Regarding to latin quattuor, I've read some proto-latin rule that /o/ develops into /a/ via dissimilation when /_w+back vowel Eh: lowo: > lawo:. quattuor is not exactly the case but there are already 2 labial elements, this theory would almost fit if we know of any reflex of 4 in /o/ grade, or maybe We > Wo as in sweso:r or swepnos and then the disimilation, just guessing here.


----------



## Erkattäññe

ahvalj said:


> Why no evidence? Isn't _asthāt/sthitaḥ,_ _adhāt/hitaḥ _the case? Hittite preserves laryngeals in certain environments, see e. g. _Kloekhorst A · 2008 · Etymological dictionary of the Hittite inherited lexicon:_ 75–82 (https://drive.google.com/open?id=0B_7IkEzr9hyJUk95SHh4VEZIcU0&authuser=0). Balto-Slavic develops acute long vowels from the vowel+laryngeal sequences (including all three these roots) as opposed to circumflex vowels from most apophonic or contractional lengths, cp. Lithuanian _vedúosi_ < _*u̯edō si_ < _*u̯edʰohₓ si_ literally "me llevo" vs. _sesuõ_ < *_s(u̯)sesōr_ "sister". There are some problems there, but overall the BSl acute appears exactly where laryngeals are necessary for etymological purposes (plus the outcomes of Winter's law that produce acute vowels as well). Sanskrit _ā_ as zero-grade in the _n_- and _m_- _set_-roots can't be explained other than _n̥/m̥_+consonant (laryngeal)+stop: if the "laryngeal" were a vowel of any kind, we would have seen the normal _set_ development _ani/ami _(_jātaḥ _"born" from _*gʲn̥hₑtos _with no vowel vs._ janitā _"parent" [_genitor, γενέτωρ_] < _*gʲenhₑtōr_ with a vowel).

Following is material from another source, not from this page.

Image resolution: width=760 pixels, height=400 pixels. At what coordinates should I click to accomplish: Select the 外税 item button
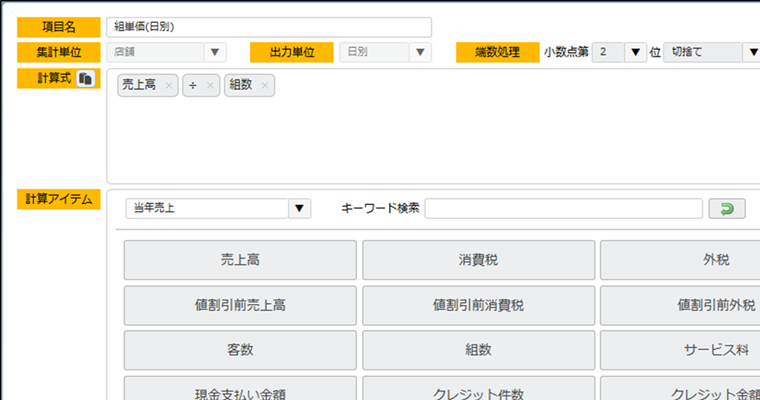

The form ja:ta certainly point to a final laryngeal in the root but anyway the trisillabic forms genéto:r and janita: as well as thugáte:r and duhita: in my view are trisillabic in the parent language, I see no reason to vocalize a non syllabic consonant instead of dropping it in complicated clusters. So no vowel in the PP gənh-tós, but vowel in the other word because instead of the agent suffix -ter/tor we could be dealing with the -étor/ətér suffix used for family members, I've read a paper on that suffix which my be attested isolated in hittite which surfaces as -atar and means english -hood.
See *Václav Blažek "indoeuropean kinship terms in -*əter*"*


ahvalj said:


> I am not aware of cases of variation among those prothetic vowels, so _e_ seems to be always_ e_, _a_ — _a_, and _o_ — _o_. There is no phonetic environment that would govern the choice between them, either. This doesn't look as random development at all, so one can't simply say "ah, I don't know and don't care".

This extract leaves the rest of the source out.